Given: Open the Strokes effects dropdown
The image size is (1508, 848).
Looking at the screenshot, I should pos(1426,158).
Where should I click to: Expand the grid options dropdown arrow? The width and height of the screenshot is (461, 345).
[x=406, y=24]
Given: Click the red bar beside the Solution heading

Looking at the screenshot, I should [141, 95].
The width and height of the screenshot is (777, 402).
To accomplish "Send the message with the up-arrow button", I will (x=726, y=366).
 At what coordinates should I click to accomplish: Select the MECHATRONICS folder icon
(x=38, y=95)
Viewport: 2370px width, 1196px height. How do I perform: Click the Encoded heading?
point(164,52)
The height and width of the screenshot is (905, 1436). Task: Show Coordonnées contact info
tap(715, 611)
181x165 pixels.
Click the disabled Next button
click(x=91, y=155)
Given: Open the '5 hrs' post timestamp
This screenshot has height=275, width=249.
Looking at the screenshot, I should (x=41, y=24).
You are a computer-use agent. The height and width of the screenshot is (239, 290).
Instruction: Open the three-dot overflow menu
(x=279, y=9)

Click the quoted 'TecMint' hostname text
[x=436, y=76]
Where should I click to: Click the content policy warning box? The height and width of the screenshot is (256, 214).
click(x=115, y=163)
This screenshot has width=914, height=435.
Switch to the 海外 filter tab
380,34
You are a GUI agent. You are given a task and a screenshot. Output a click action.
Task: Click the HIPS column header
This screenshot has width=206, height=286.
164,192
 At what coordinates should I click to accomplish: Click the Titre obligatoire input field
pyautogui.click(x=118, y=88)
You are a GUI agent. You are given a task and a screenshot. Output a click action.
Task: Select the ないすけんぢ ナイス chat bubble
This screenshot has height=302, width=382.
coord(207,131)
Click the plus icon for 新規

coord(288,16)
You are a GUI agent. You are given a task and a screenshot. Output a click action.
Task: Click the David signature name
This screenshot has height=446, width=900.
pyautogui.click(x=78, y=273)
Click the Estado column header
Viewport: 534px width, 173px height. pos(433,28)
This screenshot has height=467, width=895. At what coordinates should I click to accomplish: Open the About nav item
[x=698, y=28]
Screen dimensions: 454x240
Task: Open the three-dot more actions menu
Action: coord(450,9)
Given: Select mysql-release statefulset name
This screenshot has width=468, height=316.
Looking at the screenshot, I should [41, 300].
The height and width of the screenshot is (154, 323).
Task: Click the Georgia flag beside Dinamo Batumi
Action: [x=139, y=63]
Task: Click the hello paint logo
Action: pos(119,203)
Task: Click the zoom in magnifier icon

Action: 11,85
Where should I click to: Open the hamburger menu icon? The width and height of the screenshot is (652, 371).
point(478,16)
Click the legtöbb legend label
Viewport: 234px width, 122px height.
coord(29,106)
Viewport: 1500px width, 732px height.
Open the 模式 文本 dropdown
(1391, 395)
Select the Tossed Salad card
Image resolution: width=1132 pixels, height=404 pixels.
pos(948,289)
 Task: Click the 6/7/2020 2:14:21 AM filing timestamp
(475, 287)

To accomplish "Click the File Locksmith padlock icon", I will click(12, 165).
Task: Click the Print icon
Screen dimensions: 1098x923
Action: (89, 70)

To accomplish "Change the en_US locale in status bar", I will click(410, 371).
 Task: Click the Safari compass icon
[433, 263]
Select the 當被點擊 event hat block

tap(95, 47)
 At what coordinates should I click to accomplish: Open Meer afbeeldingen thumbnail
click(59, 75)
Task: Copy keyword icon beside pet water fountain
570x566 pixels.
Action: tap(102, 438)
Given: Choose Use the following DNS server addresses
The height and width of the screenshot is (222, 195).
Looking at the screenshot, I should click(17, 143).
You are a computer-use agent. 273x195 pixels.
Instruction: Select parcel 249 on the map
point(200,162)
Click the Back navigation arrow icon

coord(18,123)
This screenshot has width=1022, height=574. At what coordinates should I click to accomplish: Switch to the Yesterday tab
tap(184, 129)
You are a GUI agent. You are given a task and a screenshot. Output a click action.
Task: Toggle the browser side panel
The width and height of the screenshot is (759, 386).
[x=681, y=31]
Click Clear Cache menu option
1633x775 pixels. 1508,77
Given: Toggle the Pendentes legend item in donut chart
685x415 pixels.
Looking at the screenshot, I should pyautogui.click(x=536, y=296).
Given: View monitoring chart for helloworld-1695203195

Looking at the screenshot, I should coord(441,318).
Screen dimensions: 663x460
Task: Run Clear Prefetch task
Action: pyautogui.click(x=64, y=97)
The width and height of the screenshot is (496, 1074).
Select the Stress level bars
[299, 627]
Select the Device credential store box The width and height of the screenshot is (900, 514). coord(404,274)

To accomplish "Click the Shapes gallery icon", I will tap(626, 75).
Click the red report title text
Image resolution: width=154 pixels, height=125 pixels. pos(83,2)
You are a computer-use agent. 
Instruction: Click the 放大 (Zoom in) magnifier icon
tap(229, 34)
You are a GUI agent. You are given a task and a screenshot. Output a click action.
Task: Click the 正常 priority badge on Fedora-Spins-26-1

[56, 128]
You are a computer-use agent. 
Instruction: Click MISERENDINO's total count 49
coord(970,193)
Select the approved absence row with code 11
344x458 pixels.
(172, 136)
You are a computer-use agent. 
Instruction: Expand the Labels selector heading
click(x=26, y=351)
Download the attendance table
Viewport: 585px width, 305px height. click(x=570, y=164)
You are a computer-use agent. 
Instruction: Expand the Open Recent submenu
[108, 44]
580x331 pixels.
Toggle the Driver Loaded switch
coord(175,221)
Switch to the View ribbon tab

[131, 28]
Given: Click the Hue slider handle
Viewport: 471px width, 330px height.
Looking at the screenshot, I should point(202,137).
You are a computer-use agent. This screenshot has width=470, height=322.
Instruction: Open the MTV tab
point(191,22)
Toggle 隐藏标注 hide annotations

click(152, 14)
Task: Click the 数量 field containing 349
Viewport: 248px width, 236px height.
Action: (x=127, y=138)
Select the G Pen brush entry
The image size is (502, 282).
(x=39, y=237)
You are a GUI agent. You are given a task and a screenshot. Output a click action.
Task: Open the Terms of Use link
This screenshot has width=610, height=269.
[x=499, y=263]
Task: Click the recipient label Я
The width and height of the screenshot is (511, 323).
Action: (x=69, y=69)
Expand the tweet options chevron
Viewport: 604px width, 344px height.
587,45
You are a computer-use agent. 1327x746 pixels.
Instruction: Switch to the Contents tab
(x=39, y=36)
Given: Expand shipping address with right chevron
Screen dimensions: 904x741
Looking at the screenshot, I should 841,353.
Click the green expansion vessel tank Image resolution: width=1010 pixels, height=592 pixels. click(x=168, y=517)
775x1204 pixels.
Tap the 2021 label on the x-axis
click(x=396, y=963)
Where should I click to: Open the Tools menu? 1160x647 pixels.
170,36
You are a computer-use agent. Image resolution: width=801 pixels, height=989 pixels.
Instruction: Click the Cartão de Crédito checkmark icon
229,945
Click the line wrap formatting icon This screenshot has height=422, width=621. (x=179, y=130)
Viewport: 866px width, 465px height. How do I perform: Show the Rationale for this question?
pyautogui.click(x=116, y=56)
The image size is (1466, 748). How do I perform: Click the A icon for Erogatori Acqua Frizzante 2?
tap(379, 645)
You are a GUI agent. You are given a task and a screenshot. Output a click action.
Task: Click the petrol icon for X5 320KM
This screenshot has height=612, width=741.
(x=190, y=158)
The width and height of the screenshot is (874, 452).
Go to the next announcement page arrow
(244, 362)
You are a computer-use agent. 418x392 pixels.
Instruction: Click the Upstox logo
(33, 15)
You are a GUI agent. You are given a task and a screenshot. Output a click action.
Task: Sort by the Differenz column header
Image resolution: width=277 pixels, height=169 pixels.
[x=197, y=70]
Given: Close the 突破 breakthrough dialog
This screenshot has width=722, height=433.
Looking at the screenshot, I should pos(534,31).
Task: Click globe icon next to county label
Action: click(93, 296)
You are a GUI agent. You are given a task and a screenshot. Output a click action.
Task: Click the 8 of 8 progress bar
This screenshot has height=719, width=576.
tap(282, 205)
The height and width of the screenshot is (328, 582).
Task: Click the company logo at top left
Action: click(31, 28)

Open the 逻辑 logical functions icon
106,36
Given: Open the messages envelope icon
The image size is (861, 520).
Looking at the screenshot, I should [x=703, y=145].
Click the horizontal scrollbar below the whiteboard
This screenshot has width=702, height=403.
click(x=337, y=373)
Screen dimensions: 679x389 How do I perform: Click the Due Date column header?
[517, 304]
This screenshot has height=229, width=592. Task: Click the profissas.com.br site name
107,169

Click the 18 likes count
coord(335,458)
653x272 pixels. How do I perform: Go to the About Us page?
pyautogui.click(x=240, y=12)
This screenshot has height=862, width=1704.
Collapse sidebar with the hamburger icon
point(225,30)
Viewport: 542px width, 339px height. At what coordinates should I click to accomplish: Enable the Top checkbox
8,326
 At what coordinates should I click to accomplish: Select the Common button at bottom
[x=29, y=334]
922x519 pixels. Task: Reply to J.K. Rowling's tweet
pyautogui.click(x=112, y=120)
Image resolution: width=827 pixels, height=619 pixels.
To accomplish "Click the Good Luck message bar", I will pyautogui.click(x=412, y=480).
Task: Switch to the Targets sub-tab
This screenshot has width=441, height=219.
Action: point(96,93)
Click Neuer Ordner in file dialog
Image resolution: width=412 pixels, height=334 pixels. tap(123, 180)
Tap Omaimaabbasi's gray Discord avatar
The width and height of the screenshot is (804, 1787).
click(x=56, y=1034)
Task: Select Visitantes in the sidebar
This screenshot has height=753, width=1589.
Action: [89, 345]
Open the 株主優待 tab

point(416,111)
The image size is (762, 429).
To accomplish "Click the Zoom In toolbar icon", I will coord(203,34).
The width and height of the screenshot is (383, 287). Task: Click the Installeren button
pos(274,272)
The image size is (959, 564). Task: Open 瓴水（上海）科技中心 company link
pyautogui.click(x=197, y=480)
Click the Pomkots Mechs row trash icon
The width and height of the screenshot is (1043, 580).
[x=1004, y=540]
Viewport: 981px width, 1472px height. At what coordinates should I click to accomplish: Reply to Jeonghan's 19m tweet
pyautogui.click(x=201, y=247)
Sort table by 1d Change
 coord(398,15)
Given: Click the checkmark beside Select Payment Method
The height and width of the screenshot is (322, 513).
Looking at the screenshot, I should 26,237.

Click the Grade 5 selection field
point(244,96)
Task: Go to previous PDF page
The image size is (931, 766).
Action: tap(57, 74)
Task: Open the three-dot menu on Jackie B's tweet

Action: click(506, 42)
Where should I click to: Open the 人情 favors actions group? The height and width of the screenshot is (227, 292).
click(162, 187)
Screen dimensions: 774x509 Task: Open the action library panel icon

☆ ☆ ☆

Where the line containing "Given: Click the checkmark" appears in the records above, begin there and print every line through the last, exactly and with nothing else.

Exercise result:
Given: Click the checkmark beside Select Payment Method
The height and width of the screenshot is (322, 513).
Looking at the screenshot, I should 26,237.

Click the Grade 5 selection field
point(244,96)
Task: Go to previous PDF page
The image size is (931, 766).
Action: tap(57, 74)
Task: Open the three-dot menu on Jackie B's tweet

Action: click(506, 42)
Where should I click to: Open the 人情 favors actions group? The height and width of the screenshot is (227, 292).
click(162, 187)
Screen dimensions: 774x509 Task: Open the action library panel icon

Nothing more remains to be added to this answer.